The Paradoxical Role of Uric Acid in Osteoporosis

Nutrients 2019, 11(9), 2111; https://doi.org/10.3390/nu11092111
by Kun-Mo Lin 1,†, Chien-Lin Lu 2, Kuo-Chin Hung 3,†, Pei-Chen Wu 1, Chi-Feng Pan 1, Chih-Jen Wu 1, Ren-Si Syu 3, Jin-Shuen Chen 4, Po-Jen Hsiao 2,5,6,* and Kuo-Cheng Lu 2,*
Reviewer 1: Anonymous
Reviewer 2: Anonymous
Nutrients 2019, 11(9), 2111; https://doi.org/10.3390/nu11092111
Submission received: 3 August 2019 / Revised: 1 September 2019 / Accepted: 3 September 2019 / Published: 5 September 2019

Round 1

Reviewer 1 Report

The manuscript addresses the role of uric acid (UA) in relation to the pathology of osteoporosis. The authors stress that depending on its concentration in the blood, UA can play an antioxidant role and therefore be protective for damage from osteoporosis or trigger a chain of oxidations involving fats and contribute to bone fragility.

The paper is technically sound and the subject is clearly explained by the authors. All the main papers are mentioned. However, I suggest minor changes.

The first change concerns the definition of osteoporosis.

The definition of osteoporosis reported by authors (page 2 lines 55-57) is obsolete. Nowadays it is known that osteoporosis is a “metabolic” disease characterized by low bone mass and micro-architectural deterioration of bone tissue, leading to enhanced bone fragility and increased risk of bone fracture. Osteoporosis is usually considered to be a disease of bone. However, it has been recently shown that this pathology involves the entire musculoskeletal system and it is strongly coupled with alterations of fats metabolism [1-4].

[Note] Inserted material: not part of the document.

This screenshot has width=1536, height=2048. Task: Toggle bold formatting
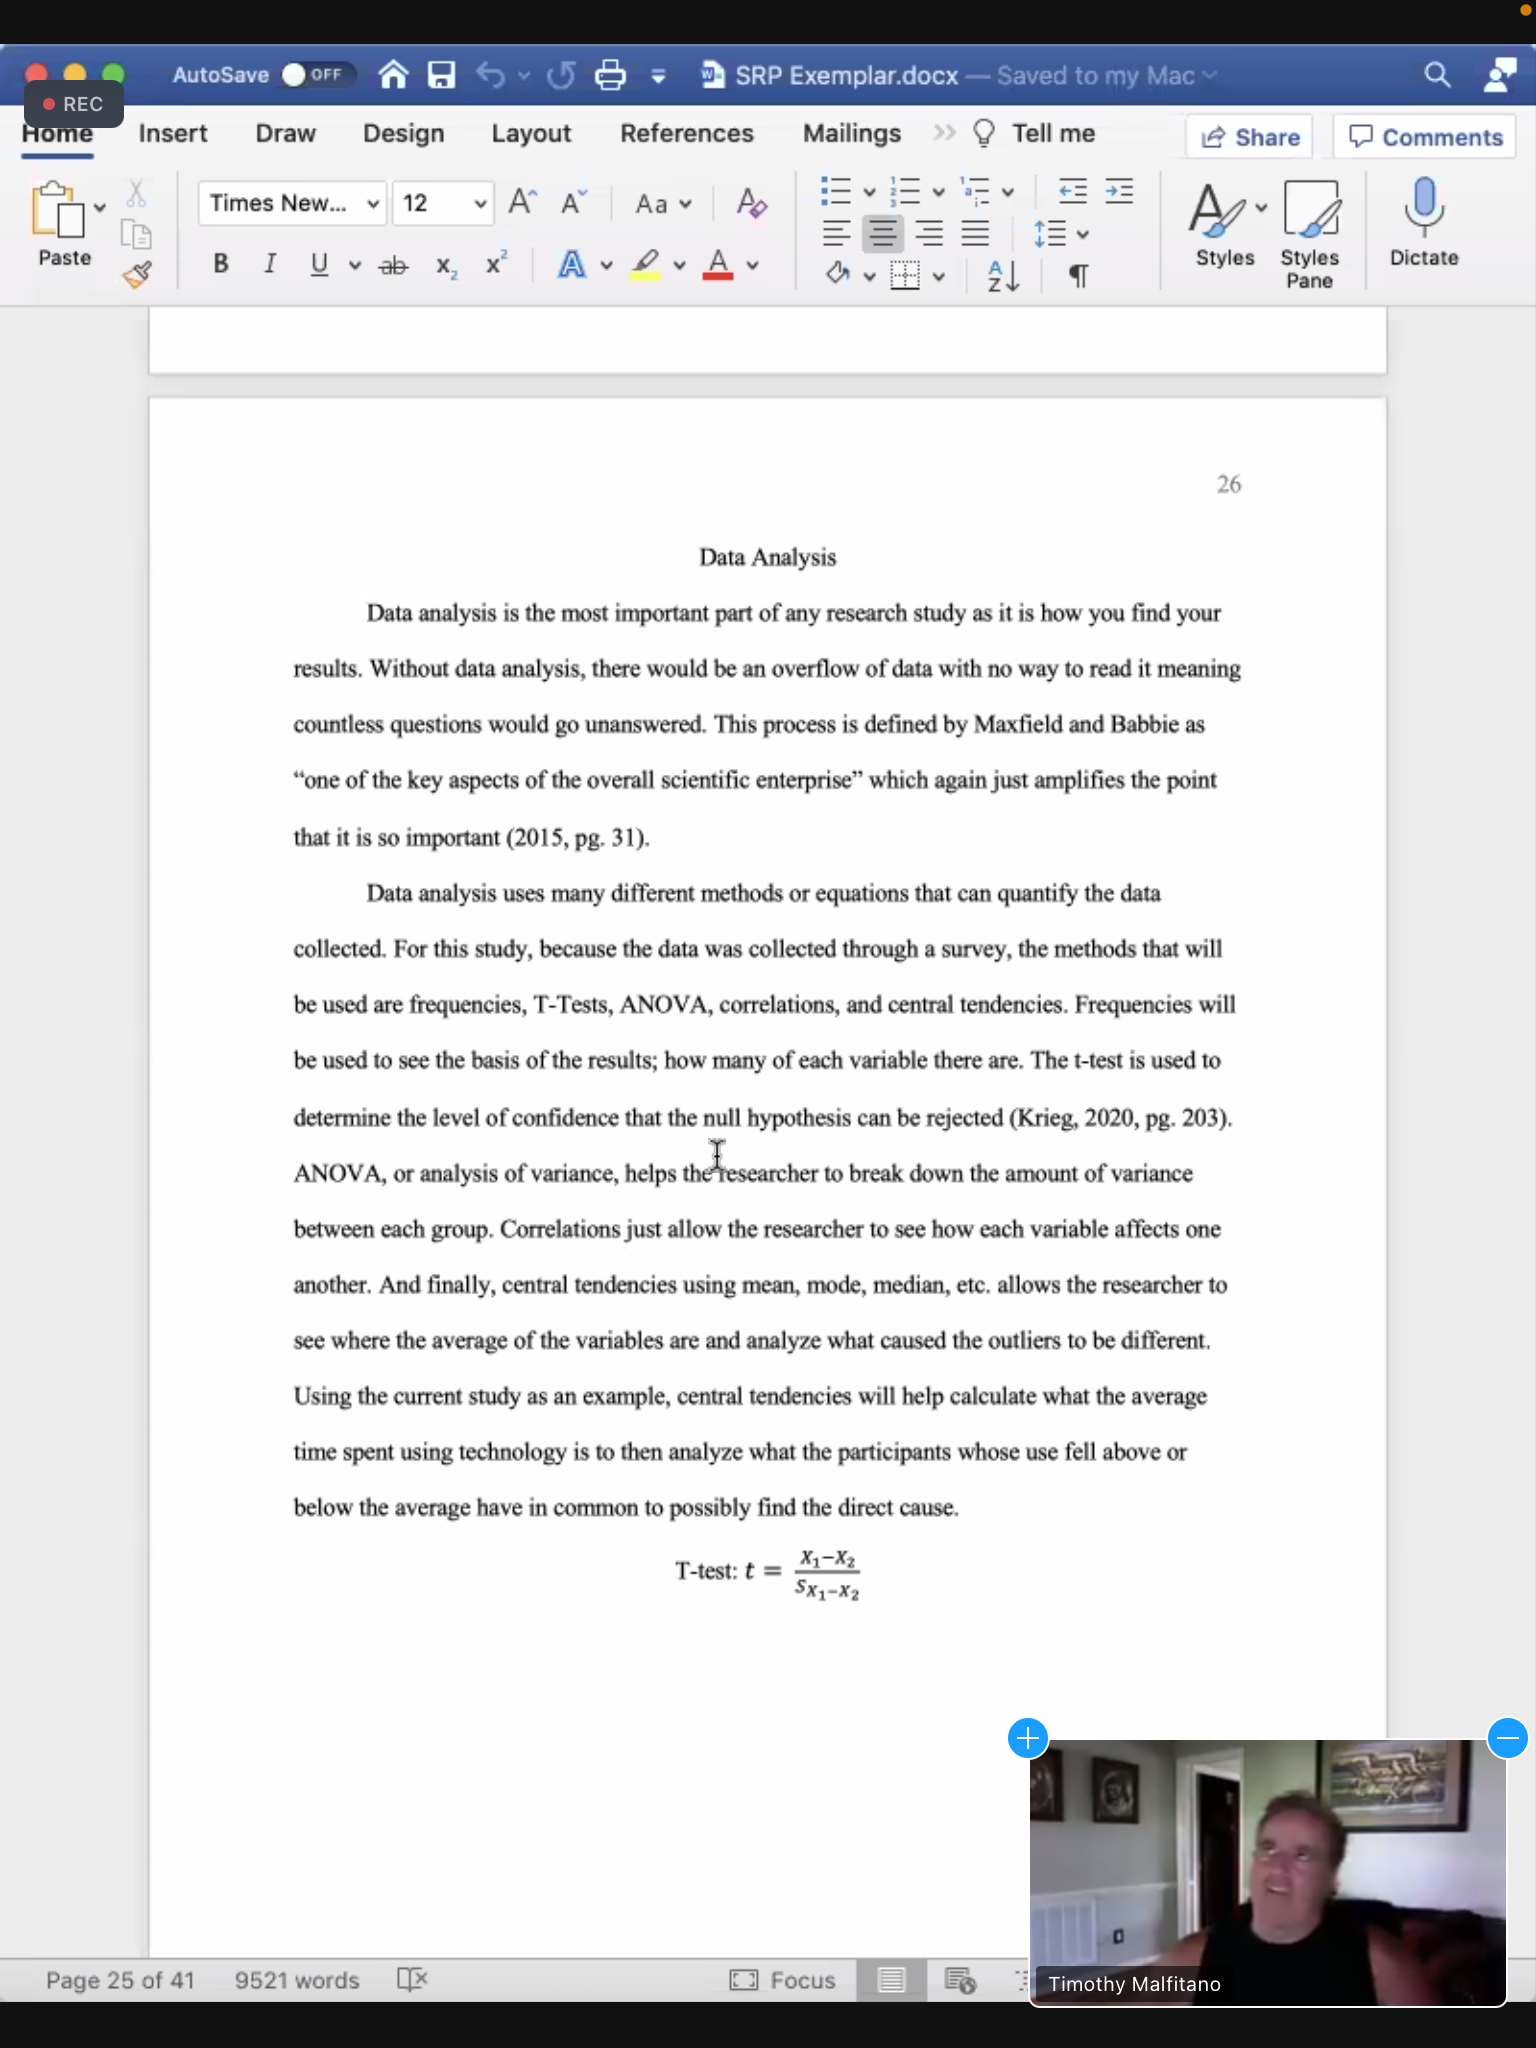(221, 264)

I believe that, in relation to the subject of the manuscript, the authors should modify and broaden the definition of osteoporosis, including the fact that it involves a modification of the quality of bone marrow and therefore of fatty acids [1-8].

A second suggestion is related to the expansion of readers potentially interested in the results reported by the authors in this manuscript. Magnetic resonance spectroscopy (MRS) and positron emission tomography allowing non-invasive quantification of bone marrow physiology and pathology on a large scale. Specifically MRS can in vivo monitor metabolic paths to clarify some still open problems related to osteoporosis developments. Therefore I suggest to discuss possible future development of the research using also MRS to quantify data in human blood and in bone marrow.

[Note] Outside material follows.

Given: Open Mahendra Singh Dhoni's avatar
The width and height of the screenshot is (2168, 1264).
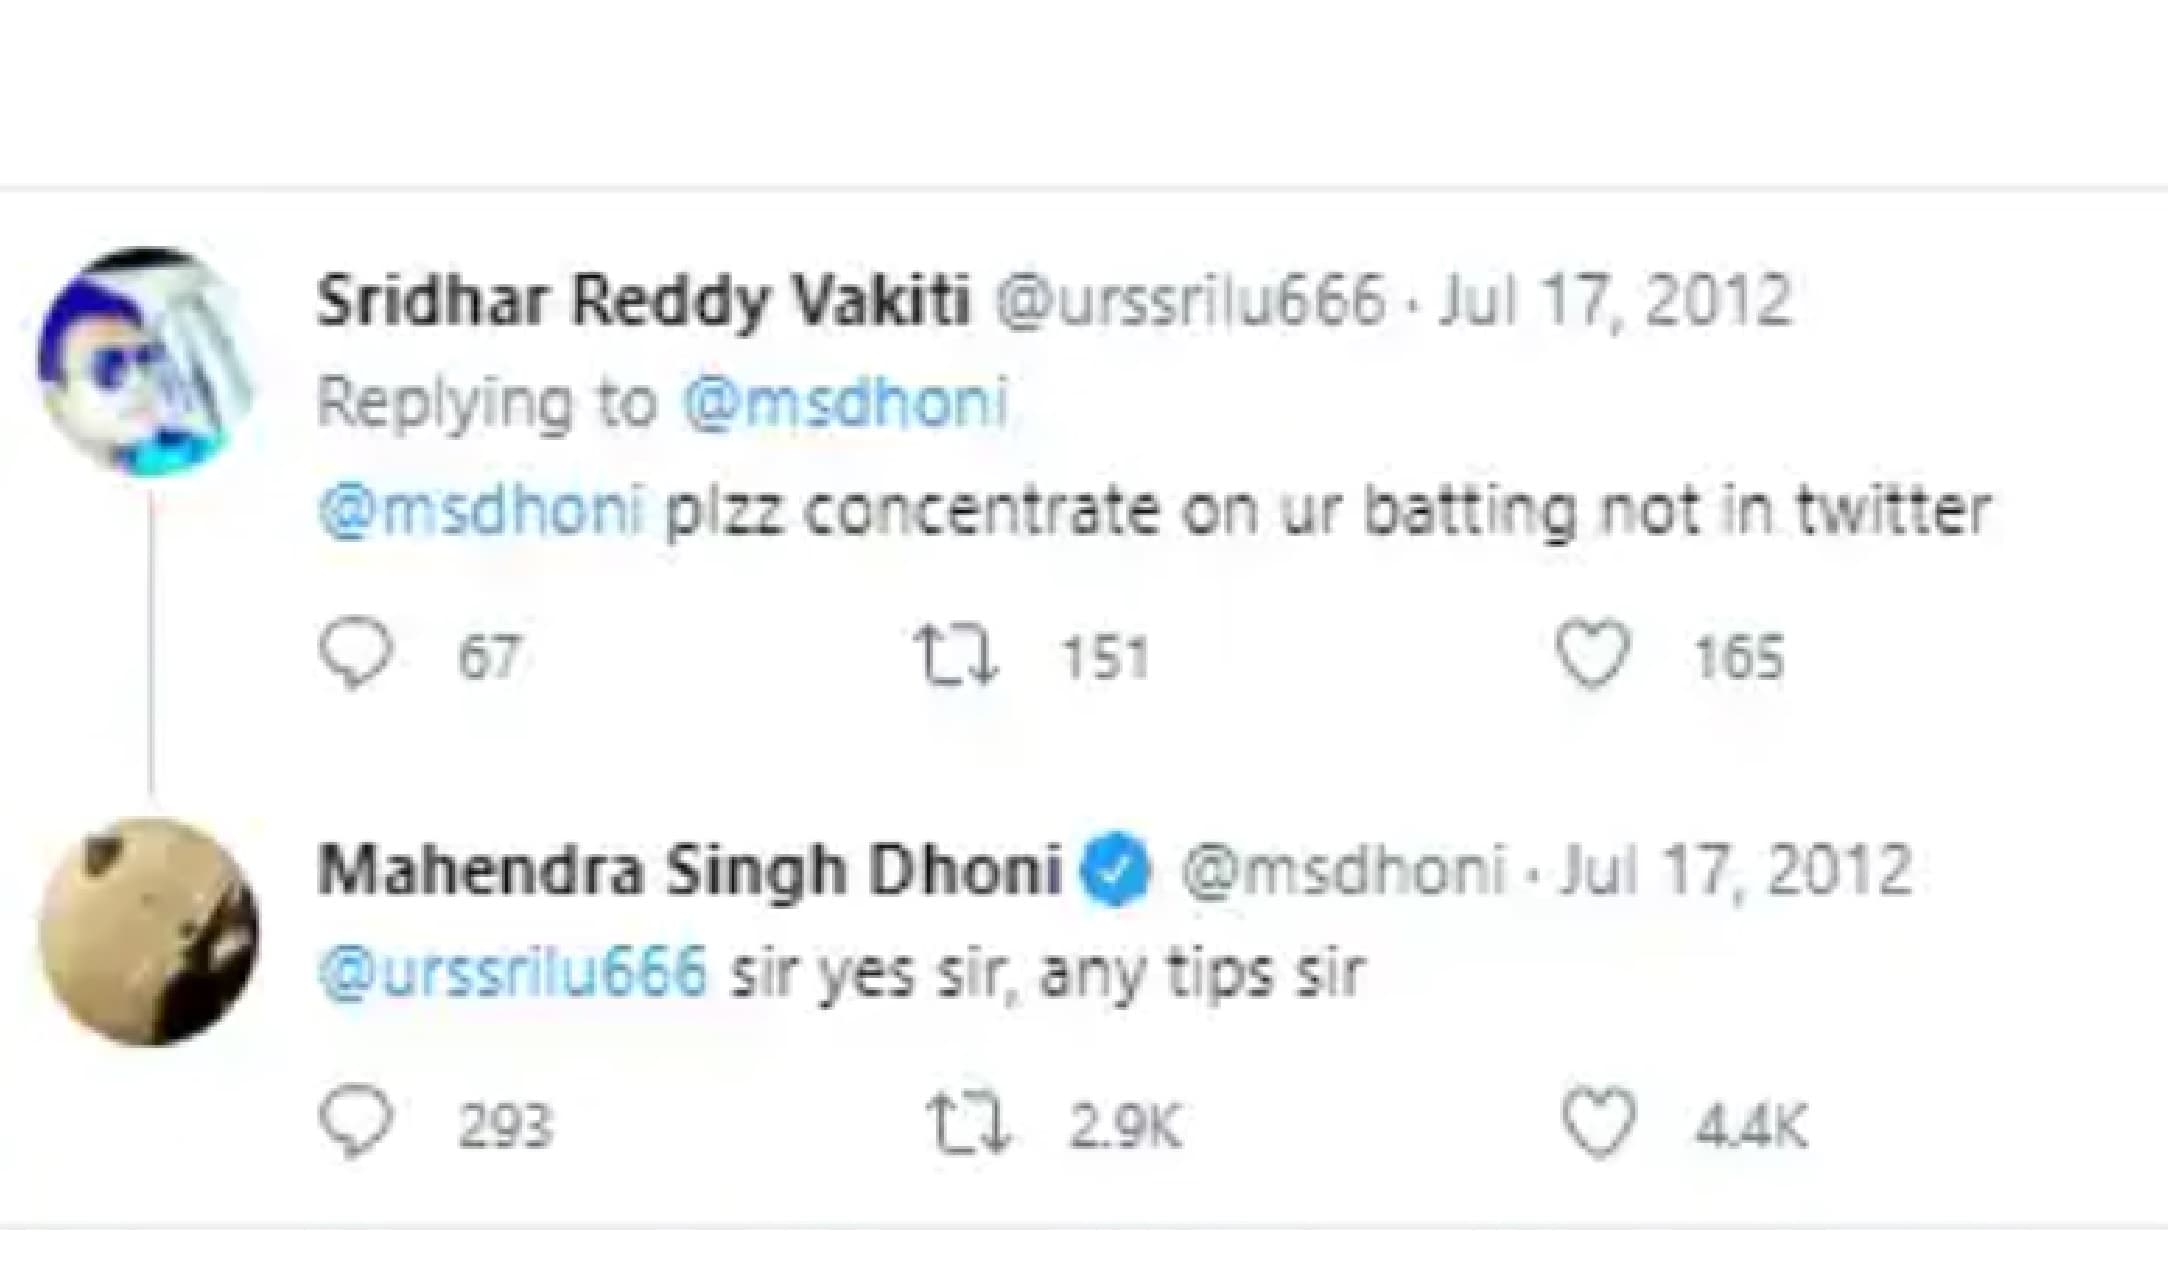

In conclusion, have authors sufficient data to conclude something about indication to lower uric acid levels? (as an example, limit purine-rich foods…)

 

 

Suggested REFERENCES

1.  WHO Study Group 2003 Prevention and management of osteoporosis. Report of a WHO Study Group WHO Tec Rep Ser 921 1-204.

2.  James Francis Griffith

Bone Marrow Changes in Osteoporosis In book: Osteoporosis and Bone Densitometry Measurements

        January 2013; DOI: 10.1007/174_2012_614

3. Yeung DKW, Griffith JF, Antonio GE et al. 2005. Osteoporosis is associated with increased marrow fat content and decreased marrow fat unsaturation: a proton MR spectroscopy study. J Magn Reson Imaging 2005;22 279-285.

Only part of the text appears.